RAW DATA below:
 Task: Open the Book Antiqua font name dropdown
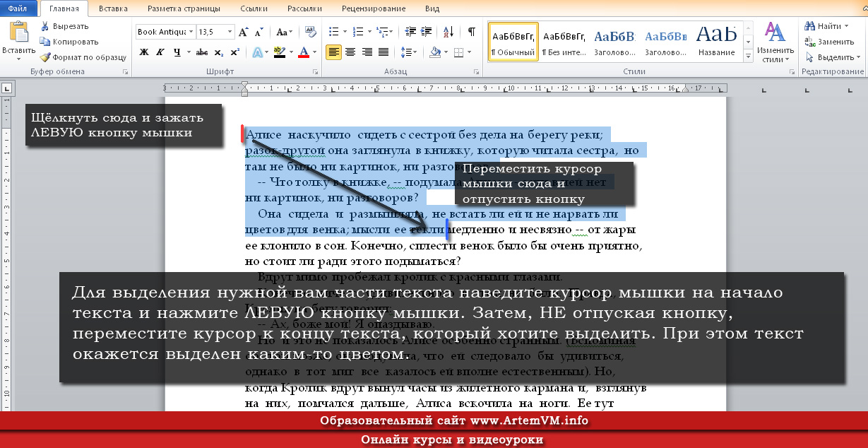point(191,32)
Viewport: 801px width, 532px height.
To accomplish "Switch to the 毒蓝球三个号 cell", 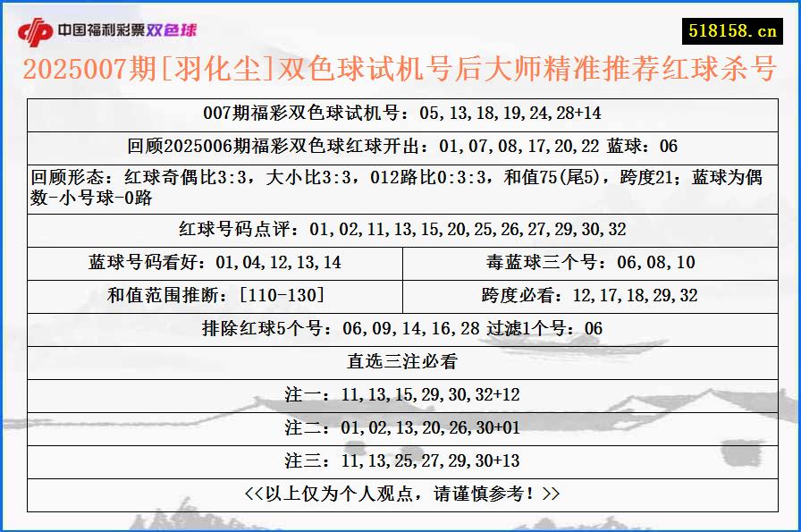I will [x=590, y=263].
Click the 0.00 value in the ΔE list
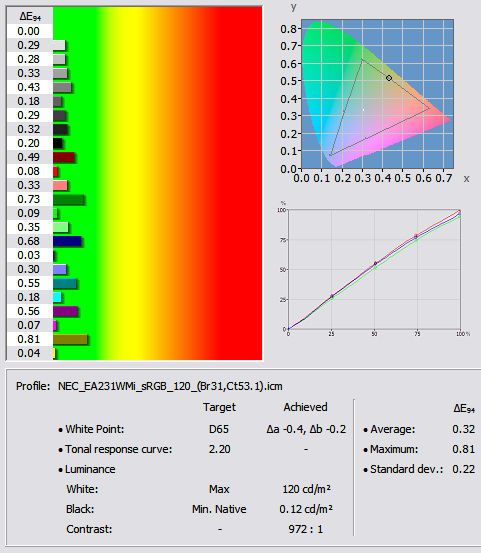This screenshot has height=553, width=481. tap(29, 31)
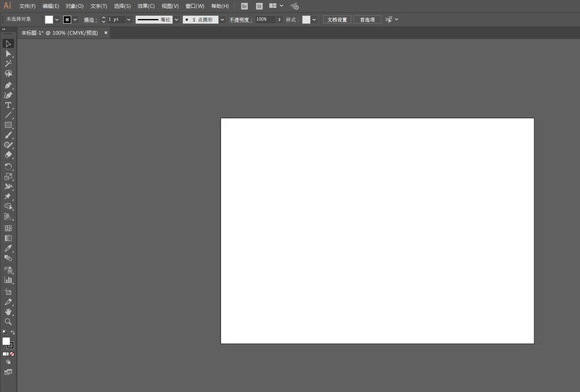
Task: Activate the Eraser tool
Action: coord(8,154)
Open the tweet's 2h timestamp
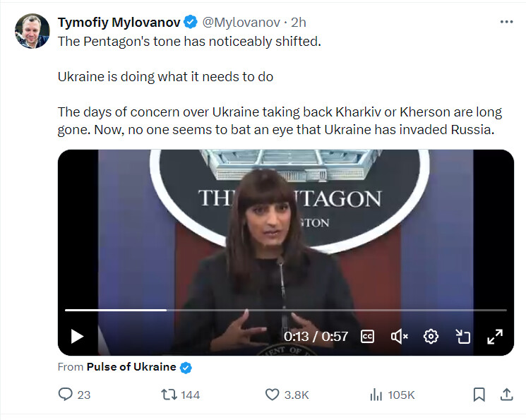Viewport: 526px width, 420px height. (298, 23)
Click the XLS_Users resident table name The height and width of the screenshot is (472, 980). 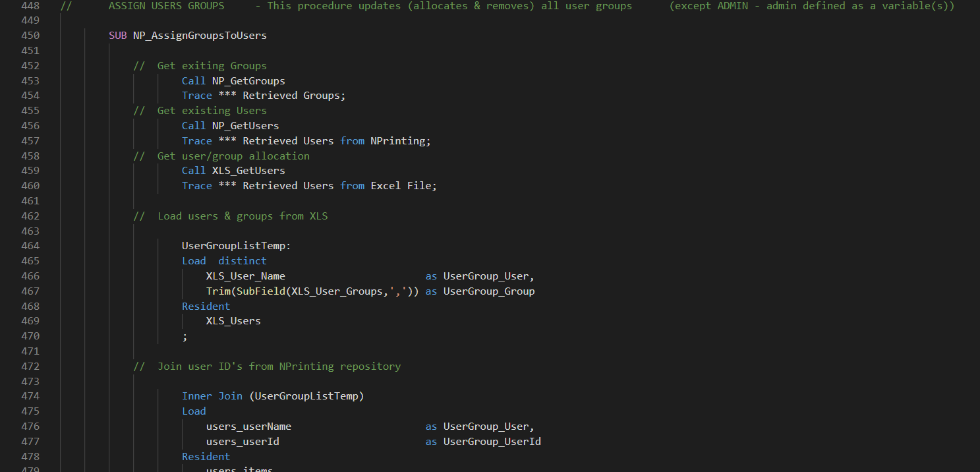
End of RAW DATA.
§ **PROBLEM DESCRIPTION**
Reproduce exactly the part of the records above that begins at the line holding "Open the tweet's 2h timestamp" and ends at the final line, both included, leaving out the pictures.

§ **RESPONSE FOR THIS EXERCISE**
Open the tweet's 2h timestamp
Viewport: 526px width, 420px height. (298, 23)
Click the XLS_Users resident table name The height and width of the screenshot is (472, 980). 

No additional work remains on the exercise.